*** Provided data

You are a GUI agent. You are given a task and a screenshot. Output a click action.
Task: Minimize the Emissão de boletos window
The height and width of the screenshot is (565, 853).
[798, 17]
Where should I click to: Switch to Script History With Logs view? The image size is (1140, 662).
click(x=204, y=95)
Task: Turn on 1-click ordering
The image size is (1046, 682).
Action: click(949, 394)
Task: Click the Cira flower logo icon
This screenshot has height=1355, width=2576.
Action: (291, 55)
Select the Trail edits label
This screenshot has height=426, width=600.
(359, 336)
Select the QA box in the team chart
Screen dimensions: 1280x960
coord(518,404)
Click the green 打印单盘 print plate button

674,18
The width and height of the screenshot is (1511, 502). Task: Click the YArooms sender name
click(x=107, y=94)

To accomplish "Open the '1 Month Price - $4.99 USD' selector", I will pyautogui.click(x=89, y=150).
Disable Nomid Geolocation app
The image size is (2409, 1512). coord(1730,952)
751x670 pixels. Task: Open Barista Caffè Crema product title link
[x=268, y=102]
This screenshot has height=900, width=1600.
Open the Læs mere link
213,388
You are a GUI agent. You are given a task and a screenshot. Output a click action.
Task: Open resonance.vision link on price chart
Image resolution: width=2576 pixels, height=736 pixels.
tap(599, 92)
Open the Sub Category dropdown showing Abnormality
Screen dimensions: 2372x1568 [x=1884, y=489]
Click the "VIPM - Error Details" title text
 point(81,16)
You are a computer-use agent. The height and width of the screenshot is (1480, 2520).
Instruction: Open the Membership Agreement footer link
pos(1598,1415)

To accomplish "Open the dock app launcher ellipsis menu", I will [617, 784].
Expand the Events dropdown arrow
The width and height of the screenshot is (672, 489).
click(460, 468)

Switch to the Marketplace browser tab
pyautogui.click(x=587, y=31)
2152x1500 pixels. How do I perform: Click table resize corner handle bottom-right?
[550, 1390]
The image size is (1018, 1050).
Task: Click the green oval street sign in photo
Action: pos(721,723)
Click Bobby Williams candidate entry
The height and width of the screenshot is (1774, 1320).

******

Extract every one of the lines above and reproduce them without any changes.

*Answer to the task*.
You are a GUI agent. You are given a task and a screenshot. Output a click action.
Task: Minimize the Emissão de boletos window
The height and width of the screenshot is (565, 853).
[798, 17]
Where should I click to: Switch to Script History With Logs view? The image size is (1140, 662).
click(x=204, y=95)
Task: Turn on 1-click ordering
The image size is (1046, 682).
Action: click(949, 394)
Task: Click the Cira flower logo icon
This screenshot has height=1355, width=2576.
Action: (291, 55)
Select the Trail edits label
This screenshot has height=426, width=600.
(359, 336)
Select the QA box in the team chart
Screen dimensions: 1280x960
coord(518,404)
Click the green 打印单盘 print plate button

674,18
The width and height of the screenshot is (1511, 502). Task: Click the YArooms sender name
click(x=107, y=94)

To accomplish "Open the '1 Month Price - $4.99 USD' selector", I will pyautogui.click(x=89, y=150).
Disable Nomid Geolocation app
The image size is (2409, 1512). coord(1730,952)
751x670 pixels. Task: Open Barista Caffè Crema product title link
[x=268, y=102]
This screenshot has height=900, width=1600.
Open the Læs mere link
213,388
You are a GUI agent. You are given a task and a screenshot. Output a click action.
Task: Open resonance.vision link on price chart
Image resolution: width=2576 pixels, height=736 pixels.
tap(599, 92)
Open the Sub Category dropdown showing Abnormality
Screen dimensions: 2372x1568 [x=1884, y=489]
Click the "VIPM - Error Details" title text
 point(81,16)
You are a computer-use agent. The height and width of the screenshot is (1480, 2520).
Instruction: Open the Membership Agreement footer link
pos(1598,1415)

To accomplish "Open the dock app launcher ellipsis menu", I will [617, 784].
Expand the Events dropdown arrow
The width and height of the screenshot is (672, 489).
click(460, 468)

Switch to the Marketplace browser tab
pyautogui.click(x=587, y=31)
2152x1500 pixels. How do I perform: Click table resize corner handle bottom-right?
[550, 1390]
The image size is (1018, 1050).
Task: Click the green oval street sign in photo
Action: pos(721,723)
Click Bobby Williams candidate entry
The height and width of the screenshot is (1774, 1320).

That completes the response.